▸ STATED PROBLEM: Can you edit everything from the line containing "Level [149, 981]" down to the last line, replacing "center coordinate" with "central point" and leaving all else unchanged?

▸ RECORDS SUPPLIED:
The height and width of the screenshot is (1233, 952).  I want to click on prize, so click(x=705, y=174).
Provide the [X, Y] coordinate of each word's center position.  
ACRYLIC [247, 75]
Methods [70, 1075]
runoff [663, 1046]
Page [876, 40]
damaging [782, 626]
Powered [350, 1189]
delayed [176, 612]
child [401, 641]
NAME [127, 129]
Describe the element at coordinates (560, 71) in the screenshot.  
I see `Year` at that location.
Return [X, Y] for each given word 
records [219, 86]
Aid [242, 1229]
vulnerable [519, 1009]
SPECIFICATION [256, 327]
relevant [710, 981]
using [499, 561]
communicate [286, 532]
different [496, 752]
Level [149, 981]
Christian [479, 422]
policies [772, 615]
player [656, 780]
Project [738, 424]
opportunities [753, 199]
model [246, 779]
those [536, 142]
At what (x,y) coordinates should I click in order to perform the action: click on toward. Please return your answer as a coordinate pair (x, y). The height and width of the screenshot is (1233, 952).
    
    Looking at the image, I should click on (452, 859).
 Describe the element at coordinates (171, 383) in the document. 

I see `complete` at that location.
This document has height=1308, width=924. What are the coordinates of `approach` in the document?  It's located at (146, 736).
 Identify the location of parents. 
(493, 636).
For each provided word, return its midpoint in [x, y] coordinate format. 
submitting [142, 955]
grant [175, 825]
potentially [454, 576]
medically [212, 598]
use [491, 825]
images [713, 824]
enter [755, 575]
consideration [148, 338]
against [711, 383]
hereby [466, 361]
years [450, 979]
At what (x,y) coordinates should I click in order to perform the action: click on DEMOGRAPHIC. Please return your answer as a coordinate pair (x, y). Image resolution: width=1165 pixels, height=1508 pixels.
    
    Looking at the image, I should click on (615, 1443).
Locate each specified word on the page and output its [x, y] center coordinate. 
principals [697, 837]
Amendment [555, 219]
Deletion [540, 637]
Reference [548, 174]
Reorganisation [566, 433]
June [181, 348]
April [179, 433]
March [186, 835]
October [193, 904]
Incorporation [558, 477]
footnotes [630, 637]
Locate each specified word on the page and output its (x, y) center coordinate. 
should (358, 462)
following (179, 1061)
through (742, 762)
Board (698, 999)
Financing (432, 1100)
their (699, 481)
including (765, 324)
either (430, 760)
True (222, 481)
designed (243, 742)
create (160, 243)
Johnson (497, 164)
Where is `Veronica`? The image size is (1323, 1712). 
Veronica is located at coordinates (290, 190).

▸ FINISHED EXERCISE:
Level [149, 981]
Christian [479, 422]
policies [772, 615]
player [656, 780]
Project [738, 424]
opportunities [753, 199]
model [246, 779]
those [536, 142]
At what (x,y) coordinates should I click in order to perform the action: click on toward. Please return your answer as a coordinate pair (x, y). The height and width of the screenshot is (1233, 952).
    
    Looking at the image, I should click on (452, 859).
 Describe the element at coordinates (171, 383) in the document. 

I see `complete` at that location.
This document has height=1308, width=924. What are the coordinates of `approach` in the document?  It's located at (146, 736).
 Identify the location of parents. 
(493, 636).
For each provided word, return its midpoint in [x, y] coordinate format. 
submitting [142, 955]
grant [175, 825]
potentially [454, 576]
medically [212, 598]
use [491, 825]
images [713, 824]
enter [755, 575]
consideration [148, 338]
against [711, 383]
hereby [466, 361]
years [450, 979]
At what (x,y) coordinates should I click in order to perform the action: click on DEMOGRAPHIC. Please return your answer as a coordinate pair (x, y). Image resolution: width=1165 pixels, height=1508 pixels.
    
    Looking at the image, I should click on (615, 1443).
Locate each specified word on the page and output its [x, y] central point. 
principals [697, 837]
Amendment [555, 219]
Deletion [540, 637]
Reference [548, 174]
Reorganisation [566, 433]
June [181, 348]
April [179, 433]
March [186, 835]
October [193, 904]
Incorporation [558, 477]
footnotes [630, 637]
Locate each specified word on the page and output its (x, y) central point. 
should (358, 462)
following (179, 1061)
through (742, 762)
Board (698, 999)
Financing (432, 1100)
their (699, 481)
including (765, 324)
either (430, 760)
True (222, 481)
designed (243, 742)
create (160, 243)
Johnson (497, 164)
Where is `Veronica`? The image size is (1323, 1712). 
Veronica is located at coordinates (290, 190).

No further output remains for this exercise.